*** Recorded data

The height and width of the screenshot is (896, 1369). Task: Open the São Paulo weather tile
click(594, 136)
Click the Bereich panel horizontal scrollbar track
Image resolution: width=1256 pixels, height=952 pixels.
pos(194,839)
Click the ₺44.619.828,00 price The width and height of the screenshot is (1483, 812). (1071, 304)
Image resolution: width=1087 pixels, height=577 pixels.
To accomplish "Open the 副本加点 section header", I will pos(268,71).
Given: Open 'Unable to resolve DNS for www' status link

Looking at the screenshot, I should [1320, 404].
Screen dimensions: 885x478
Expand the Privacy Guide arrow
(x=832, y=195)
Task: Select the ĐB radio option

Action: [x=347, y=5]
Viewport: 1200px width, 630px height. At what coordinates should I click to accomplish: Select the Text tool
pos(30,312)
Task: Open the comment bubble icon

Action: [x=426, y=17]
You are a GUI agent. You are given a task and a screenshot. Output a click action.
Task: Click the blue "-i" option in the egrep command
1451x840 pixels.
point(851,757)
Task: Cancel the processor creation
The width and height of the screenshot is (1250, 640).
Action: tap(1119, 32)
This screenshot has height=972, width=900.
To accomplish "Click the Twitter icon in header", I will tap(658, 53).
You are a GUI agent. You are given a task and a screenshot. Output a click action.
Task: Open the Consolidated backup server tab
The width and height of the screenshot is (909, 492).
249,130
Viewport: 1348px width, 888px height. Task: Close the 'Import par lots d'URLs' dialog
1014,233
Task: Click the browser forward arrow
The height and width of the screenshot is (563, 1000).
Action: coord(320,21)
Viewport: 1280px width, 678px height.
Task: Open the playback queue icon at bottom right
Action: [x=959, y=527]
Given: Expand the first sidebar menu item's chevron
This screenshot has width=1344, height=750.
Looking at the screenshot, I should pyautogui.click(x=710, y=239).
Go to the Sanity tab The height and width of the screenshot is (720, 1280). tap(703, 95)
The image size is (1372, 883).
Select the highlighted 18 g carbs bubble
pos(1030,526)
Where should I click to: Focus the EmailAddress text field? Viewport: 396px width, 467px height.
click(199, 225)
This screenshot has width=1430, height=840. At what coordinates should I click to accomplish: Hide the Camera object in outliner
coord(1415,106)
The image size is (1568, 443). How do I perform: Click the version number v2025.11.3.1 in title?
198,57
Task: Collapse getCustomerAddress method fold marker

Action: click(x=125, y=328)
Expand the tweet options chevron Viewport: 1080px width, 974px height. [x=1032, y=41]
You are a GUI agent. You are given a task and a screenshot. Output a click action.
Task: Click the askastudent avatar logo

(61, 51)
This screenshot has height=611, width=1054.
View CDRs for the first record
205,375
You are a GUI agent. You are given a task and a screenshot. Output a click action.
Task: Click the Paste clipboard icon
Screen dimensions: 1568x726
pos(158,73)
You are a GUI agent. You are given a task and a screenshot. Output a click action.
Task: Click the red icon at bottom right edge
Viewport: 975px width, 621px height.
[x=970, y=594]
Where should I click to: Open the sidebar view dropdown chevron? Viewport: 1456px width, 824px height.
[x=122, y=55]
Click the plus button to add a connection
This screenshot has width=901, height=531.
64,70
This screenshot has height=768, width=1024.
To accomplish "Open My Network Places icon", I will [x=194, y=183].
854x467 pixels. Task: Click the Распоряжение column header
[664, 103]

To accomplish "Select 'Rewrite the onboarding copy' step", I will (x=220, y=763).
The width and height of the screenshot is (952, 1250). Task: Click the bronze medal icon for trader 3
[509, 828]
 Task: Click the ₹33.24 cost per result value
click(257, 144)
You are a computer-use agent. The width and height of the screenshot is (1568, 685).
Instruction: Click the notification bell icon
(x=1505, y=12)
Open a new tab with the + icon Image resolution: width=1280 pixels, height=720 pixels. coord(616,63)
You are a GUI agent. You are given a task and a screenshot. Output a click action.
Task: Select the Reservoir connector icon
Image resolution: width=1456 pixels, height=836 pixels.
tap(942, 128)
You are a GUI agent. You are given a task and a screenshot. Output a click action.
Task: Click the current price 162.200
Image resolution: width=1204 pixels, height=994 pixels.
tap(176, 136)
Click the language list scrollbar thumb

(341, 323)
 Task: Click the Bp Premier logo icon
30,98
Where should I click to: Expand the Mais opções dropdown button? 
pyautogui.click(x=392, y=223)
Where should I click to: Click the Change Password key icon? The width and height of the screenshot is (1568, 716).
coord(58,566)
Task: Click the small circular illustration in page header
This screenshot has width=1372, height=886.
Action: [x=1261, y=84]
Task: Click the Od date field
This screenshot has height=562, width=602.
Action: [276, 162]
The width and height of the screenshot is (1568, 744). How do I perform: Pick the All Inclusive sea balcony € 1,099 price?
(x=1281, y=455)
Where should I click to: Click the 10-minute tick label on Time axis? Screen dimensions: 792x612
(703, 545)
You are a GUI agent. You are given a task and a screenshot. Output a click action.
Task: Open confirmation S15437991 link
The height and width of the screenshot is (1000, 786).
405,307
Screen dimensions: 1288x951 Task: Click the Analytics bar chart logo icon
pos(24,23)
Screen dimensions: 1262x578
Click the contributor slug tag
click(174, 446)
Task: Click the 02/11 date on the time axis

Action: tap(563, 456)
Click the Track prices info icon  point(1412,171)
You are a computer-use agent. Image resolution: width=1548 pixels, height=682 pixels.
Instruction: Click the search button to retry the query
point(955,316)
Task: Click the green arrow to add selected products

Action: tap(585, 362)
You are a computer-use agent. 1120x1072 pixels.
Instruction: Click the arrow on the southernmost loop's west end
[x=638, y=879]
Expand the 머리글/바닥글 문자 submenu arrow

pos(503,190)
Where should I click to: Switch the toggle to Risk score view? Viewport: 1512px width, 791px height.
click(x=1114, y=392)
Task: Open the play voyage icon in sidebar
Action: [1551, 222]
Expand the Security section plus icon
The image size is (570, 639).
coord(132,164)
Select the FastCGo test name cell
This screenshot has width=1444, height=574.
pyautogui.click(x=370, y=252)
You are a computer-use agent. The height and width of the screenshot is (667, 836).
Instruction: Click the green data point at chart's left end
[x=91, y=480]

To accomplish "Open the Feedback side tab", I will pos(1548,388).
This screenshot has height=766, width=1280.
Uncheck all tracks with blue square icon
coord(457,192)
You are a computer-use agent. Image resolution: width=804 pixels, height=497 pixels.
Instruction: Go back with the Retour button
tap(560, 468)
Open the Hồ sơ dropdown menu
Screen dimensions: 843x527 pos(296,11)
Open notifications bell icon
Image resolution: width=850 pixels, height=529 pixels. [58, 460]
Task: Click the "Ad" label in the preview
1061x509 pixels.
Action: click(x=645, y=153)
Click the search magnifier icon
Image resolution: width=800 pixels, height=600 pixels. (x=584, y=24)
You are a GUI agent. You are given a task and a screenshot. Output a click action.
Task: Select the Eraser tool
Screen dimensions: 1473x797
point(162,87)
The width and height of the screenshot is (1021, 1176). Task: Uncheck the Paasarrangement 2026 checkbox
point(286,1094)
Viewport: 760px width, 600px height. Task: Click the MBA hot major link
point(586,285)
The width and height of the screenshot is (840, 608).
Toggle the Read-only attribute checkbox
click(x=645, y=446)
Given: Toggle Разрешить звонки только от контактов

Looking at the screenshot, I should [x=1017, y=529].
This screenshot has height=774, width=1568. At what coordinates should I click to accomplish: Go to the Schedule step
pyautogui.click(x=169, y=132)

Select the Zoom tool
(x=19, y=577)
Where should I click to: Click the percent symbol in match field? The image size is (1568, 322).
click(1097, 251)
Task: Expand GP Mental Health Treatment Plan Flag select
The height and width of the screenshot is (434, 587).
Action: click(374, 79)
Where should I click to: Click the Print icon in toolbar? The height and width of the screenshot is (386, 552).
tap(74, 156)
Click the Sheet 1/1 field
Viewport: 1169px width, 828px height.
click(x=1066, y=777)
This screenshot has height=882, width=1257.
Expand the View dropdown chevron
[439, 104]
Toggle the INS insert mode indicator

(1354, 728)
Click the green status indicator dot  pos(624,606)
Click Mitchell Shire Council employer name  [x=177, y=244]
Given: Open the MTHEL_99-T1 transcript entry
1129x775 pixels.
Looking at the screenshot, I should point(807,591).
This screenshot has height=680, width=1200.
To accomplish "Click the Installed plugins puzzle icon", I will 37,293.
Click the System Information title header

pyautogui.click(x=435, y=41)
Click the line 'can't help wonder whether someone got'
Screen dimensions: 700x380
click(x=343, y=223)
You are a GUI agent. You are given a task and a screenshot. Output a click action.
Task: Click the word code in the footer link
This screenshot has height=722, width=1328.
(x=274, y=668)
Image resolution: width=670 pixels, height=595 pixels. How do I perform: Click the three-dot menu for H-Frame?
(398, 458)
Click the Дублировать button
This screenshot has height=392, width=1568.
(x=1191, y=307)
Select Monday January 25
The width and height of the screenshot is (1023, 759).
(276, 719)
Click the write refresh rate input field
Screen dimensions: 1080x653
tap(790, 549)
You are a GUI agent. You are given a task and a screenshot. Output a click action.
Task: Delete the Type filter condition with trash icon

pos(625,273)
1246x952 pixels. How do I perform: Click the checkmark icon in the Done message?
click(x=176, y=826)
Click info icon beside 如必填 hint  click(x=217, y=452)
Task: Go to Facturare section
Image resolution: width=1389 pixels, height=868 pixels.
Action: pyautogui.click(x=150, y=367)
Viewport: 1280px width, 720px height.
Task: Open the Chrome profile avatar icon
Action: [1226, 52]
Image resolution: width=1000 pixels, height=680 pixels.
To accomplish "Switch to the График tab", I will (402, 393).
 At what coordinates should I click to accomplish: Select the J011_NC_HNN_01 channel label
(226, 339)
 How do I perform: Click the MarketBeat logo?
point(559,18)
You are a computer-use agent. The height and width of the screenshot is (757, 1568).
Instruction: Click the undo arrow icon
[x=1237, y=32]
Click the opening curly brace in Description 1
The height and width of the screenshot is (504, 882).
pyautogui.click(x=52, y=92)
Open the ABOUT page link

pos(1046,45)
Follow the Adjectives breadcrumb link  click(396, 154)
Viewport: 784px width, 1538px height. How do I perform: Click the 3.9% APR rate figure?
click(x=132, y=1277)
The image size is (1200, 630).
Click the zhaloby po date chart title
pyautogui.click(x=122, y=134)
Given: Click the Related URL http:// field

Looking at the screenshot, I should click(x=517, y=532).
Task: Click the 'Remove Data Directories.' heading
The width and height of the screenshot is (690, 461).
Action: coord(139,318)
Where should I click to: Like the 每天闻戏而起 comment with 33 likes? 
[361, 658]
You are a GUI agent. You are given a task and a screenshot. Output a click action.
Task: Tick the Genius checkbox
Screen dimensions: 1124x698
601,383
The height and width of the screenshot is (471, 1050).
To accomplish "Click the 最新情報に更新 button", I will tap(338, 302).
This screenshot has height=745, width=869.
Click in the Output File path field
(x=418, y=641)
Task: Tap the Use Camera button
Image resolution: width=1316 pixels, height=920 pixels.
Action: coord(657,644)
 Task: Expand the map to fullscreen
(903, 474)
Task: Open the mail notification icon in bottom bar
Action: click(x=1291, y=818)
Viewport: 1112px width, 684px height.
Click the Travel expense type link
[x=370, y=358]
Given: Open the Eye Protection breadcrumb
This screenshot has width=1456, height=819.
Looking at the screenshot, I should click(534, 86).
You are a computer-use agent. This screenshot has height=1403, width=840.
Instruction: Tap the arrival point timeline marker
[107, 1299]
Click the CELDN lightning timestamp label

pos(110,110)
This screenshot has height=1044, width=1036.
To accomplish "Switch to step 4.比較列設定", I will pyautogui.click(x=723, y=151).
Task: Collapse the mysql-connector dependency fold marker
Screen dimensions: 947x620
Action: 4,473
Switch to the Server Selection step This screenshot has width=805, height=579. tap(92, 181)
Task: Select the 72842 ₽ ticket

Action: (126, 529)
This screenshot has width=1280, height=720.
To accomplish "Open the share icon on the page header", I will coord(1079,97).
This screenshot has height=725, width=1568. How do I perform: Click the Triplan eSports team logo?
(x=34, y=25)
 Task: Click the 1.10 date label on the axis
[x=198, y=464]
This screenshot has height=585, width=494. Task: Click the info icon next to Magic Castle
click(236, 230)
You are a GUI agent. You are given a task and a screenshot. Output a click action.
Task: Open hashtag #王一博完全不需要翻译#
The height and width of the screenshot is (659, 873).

******

_Assignment_. Report every line of the records that contains the word "computer".

_Result of this exercise_.
You are a computer-use agent. The width and height of the screenshot is (1568, 685).
You are a computer-use agent. Image resolution: width=1548 pixels, height=682 pixels.
You are a computer-use agent. 1120x1072 pixels.
You are a computer-use agent. The height and width of the screenshot is (667, 836).
You are a computer-use agent. Image resolution: width=804 pixels, height=497 pixels.
You are a computer-use agent. The height and width of the screenshot is (757, 1568).
You are a computer-use agent. This screenshot has height=1403, width=840.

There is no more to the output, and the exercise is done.